*REQUIRED WORK*.
Copy out the data that follows exactly, leaving out no line.

══════════

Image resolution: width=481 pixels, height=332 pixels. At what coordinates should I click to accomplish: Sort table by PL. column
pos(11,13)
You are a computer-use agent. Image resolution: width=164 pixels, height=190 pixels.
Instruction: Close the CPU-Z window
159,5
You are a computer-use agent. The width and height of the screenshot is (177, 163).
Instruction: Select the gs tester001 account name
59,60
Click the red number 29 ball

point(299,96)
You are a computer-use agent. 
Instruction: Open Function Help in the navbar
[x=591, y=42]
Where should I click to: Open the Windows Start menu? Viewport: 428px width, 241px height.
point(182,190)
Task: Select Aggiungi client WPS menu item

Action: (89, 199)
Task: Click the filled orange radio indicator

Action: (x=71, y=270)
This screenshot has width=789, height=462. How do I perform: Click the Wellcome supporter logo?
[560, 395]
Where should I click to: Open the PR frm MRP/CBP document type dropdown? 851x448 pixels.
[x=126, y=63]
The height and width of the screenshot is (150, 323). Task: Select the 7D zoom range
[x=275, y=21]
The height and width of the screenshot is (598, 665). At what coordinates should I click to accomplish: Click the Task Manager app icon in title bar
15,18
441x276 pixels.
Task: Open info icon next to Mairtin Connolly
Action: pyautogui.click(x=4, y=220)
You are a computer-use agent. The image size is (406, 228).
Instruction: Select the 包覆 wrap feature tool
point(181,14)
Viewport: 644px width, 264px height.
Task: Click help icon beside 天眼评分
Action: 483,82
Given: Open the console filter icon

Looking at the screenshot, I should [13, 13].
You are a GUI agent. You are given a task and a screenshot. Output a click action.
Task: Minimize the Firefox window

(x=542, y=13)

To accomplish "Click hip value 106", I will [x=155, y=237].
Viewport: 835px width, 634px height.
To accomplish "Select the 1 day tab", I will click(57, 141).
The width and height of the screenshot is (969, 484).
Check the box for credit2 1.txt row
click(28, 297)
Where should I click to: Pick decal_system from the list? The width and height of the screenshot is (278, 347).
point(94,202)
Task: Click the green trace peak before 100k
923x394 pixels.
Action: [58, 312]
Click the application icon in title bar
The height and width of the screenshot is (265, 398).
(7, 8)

══════════

*WRITTEN ANSWER*.
Image resolution: width=481 pixels, height=332 pixels. At what coordinates should I click to accomplish: Sort table by PL. column
pos(11,13)
You are a computer-use agent. Image resolution: width=164 pixels, height=190 pixels.
Instruction: Close the CPU-Z window
159,5
You are a computer-use agent. The width and height of the screenshot is (177, 163).
Instruction: Select the gs tester001 account name
59,60
Click the red number 29 ball

point(299,96)
You are a computer-use agent. 
Instruction: Open Function Help in the navbar
[x=591, y=42]
Where should I click to: Open the Windows Start menu? Viewport: 428px width, 241px height.
point(182,190)
Task: Select Aggiungi client WPS menu item

Action: (89, 199)
Task: Click the filled orange radio indicator

Action: (x=71, y=270)
This screenshot has width=789, height=462. How do I perform: Click the Wellcome supporter logo?
[560, 395]
Where should I click to: Open the PR frm MRP/CBP document type dropdown? 851x448 pixels.
[x=126, y=63]
The height and width of the screenshot is (150, 323). Task: Select the 7D zoom range
[x=275, y=21]
The height and width of the screenshot is (598, 665). At what coordinates should I click to accomplish: Click the Task Manager app icon in title bar
15,18
441x276 pixels.
Task: Open info icon next to Mairtin Connolly
Action: pyautogui.click(x=4, y=220)
You are a computer-use agent. The image size is (406, 228).
Instruction: Select the 包覆 wrap feature tool
point(181,14)
Viewport: 644px width, 264px height.
Task: Click help icon beside 天眼评分
Action: 483,82
Given: Open the console filter icon

Looking at the screenshot, I should [13, 13].
You are a GUI agent. You are given a task and a screenshot. Output a click action.
Task: Minimize the Firefox window

(x=542, y=13)

To accomplish "Click hip value 106", I will [x=155, y=237].
Viewport: 835px width, 634px height.
To accomplish "Select the 1 day tab", I will click(57, 141).
The width and height of the screenshot is (969, 484).
Check the box for credit2 1.txt row
click(28, 297)
Where should I click to: Pick decal_system from the list? The width and height of the screenshot is (278, 347).
point(94,202)
Task: Click the green trace peak before 100k
923x394 pixels.
Action: [58, 312]
Click the application icon in title bar
The height and width of the screenshot is (265, 398).
(7, 8)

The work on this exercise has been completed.